§ **Set problem**: Please find each line in the items below that contains the word "Step" and copy those lines out.

══════════

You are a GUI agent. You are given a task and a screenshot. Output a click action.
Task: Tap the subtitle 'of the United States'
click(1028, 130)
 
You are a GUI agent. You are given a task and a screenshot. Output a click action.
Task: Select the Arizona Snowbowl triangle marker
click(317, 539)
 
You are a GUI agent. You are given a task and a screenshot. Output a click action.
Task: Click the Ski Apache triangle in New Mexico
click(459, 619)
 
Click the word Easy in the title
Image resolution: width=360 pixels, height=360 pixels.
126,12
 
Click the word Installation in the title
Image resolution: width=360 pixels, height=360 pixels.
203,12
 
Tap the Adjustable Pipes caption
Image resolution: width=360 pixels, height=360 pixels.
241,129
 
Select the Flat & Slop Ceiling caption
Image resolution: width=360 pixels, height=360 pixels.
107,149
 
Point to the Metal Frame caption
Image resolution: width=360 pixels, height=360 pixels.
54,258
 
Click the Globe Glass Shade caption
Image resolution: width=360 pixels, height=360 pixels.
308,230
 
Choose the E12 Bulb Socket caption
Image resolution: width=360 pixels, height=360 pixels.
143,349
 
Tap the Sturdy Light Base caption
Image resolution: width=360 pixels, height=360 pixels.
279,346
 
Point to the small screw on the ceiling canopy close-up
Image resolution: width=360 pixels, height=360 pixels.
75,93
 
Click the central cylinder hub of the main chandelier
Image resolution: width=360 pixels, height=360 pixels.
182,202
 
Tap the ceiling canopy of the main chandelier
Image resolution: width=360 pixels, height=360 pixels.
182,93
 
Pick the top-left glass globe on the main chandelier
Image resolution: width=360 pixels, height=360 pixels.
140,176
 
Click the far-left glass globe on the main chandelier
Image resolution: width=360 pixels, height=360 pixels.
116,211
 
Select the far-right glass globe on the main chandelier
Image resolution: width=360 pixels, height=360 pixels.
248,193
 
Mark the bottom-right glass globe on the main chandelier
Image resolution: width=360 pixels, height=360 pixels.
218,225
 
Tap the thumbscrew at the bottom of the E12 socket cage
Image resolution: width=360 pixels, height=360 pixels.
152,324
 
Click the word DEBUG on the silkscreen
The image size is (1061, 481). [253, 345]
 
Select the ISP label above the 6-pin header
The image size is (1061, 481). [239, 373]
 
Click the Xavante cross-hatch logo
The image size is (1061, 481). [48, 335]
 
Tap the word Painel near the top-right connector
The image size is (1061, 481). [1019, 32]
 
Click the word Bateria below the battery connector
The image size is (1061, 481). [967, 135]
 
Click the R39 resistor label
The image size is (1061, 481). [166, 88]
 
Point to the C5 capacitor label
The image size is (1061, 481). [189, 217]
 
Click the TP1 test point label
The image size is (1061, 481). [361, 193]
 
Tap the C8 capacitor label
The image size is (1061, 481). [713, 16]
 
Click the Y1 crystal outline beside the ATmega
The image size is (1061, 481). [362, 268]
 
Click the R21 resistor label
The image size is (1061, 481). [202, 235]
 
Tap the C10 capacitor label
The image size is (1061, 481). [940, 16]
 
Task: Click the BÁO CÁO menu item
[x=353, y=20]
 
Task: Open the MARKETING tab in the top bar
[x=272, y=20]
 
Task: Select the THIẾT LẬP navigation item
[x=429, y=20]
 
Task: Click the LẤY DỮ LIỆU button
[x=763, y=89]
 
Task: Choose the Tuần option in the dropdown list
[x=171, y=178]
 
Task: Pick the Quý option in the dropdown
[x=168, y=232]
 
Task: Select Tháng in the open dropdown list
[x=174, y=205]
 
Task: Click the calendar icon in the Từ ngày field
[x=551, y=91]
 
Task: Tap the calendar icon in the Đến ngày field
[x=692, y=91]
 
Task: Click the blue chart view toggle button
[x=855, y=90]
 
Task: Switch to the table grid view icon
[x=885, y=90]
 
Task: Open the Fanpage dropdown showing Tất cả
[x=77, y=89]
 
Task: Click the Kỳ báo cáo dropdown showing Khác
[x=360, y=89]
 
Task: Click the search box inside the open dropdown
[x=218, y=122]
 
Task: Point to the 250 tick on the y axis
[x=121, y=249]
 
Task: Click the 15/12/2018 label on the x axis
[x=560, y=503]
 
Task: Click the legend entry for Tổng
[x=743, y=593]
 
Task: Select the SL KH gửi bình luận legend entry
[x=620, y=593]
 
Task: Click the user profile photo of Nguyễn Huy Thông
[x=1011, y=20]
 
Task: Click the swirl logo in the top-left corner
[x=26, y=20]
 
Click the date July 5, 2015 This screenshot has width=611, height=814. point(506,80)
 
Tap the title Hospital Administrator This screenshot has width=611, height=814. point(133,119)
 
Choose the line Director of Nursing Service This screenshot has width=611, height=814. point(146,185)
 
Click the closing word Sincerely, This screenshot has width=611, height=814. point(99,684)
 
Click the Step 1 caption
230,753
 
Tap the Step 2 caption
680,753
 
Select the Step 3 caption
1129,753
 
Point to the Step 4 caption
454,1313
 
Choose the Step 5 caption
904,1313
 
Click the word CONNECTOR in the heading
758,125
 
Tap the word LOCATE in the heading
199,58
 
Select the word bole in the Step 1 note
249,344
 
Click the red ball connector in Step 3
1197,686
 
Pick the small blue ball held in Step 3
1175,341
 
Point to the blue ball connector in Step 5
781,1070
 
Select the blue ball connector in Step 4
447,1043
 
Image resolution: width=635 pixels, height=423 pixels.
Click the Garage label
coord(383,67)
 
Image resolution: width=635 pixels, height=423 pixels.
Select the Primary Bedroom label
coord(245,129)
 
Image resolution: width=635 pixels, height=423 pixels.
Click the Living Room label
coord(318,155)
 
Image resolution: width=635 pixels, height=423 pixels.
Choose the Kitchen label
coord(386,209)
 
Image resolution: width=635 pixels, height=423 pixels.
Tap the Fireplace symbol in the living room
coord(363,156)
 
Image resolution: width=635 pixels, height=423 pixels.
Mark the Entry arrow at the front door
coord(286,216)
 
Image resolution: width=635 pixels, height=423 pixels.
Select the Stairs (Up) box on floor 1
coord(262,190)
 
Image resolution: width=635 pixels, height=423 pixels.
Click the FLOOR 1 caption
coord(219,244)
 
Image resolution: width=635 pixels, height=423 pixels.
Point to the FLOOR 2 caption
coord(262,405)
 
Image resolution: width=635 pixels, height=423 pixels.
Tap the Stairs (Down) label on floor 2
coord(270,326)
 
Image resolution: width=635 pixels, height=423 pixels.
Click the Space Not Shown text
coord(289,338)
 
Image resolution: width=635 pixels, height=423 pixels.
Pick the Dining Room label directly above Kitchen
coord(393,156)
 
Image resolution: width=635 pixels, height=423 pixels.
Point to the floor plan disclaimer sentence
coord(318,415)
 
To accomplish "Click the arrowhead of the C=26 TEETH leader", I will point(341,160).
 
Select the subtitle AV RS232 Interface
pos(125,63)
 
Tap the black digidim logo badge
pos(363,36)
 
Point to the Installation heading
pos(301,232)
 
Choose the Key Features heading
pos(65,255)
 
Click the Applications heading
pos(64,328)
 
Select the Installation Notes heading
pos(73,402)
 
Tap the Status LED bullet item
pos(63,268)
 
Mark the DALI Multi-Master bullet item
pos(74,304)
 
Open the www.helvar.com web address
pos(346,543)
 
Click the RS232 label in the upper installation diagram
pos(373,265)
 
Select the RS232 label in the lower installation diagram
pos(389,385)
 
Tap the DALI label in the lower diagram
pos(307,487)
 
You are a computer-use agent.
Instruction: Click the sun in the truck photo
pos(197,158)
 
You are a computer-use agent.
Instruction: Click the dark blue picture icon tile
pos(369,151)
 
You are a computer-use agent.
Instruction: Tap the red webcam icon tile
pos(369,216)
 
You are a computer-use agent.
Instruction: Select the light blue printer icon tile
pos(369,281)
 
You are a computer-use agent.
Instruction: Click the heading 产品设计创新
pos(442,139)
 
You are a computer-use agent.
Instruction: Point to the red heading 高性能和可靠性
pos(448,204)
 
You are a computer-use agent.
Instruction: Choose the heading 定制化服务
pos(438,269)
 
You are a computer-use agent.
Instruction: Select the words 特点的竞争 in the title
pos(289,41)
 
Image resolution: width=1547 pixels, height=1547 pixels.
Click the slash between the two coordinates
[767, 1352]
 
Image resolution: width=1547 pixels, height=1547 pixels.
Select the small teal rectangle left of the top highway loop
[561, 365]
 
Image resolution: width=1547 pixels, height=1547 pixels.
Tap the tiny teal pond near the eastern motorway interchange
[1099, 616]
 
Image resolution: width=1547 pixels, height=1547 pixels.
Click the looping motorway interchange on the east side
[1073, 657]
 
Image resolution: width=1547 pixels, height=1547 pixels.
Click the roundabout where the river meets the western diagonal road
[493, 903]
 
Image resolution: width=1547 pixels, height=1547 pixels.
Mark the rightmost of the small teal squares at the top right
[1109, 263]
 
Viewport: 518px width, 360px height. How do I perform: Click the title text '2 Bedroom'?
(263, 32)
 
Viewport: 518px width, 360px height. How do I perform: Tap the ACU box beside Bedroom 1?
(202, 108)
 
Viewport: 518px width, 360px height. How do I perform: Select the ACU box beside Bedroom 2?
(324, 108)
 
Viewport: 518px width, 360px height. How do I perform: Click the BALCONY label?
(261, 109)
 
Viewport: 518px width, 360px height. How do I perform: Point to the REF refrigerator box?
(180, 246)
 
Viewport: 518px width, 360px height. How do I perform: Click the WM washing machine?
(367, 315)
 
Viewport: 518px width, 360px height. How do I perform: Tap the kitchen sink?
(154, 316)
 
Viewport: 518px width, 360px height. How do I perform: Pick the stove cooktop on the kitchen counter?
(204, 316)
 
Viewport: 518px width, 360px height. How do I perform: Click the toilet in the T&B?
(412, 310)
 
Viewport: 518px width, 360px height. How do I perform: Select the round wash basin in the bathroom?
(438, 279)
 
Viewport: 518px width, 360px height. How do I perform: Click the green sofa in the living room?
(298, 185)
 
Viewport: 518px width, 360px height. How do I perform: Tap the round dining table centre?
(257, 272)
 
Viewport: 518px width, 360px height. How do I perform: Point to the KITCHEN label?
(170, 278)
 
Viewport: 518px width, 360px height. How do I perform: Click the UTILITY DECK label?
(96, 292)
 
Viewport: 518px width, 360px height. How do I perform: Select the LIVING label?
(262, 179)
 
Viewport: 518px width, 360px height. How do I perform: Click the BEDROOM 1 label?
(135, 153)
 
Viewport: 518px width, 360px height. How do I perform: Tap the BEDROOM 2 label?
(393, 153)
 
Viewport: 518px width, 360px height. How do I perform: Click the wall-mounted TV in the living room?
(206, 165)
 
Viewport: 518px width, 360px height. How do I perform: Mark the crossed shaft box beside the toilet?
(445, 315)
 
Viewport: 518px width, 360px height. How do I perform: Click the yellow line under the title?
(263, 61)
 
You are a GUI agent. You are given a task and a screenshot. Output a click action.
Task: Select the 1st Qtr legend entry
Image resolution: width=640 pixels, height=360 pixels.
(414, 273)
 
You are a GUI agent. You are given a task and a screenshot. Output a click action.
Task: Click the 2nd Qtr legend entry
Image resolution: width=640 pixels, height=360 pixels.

══════════

§ **Reply to the exercise**:
Click the Step 1 caption
Tap the Step 2 caption
Select the Step 3 caption
Point to the Step 4 caption
Choose the Step 5 caption
Select the word bole in the Step 1 note
Click the red ball connector in Step 3
Pick the small blue ball held in Step 3
Point to the blue ball connector in Step 5
Select the blue ball connector in Step 4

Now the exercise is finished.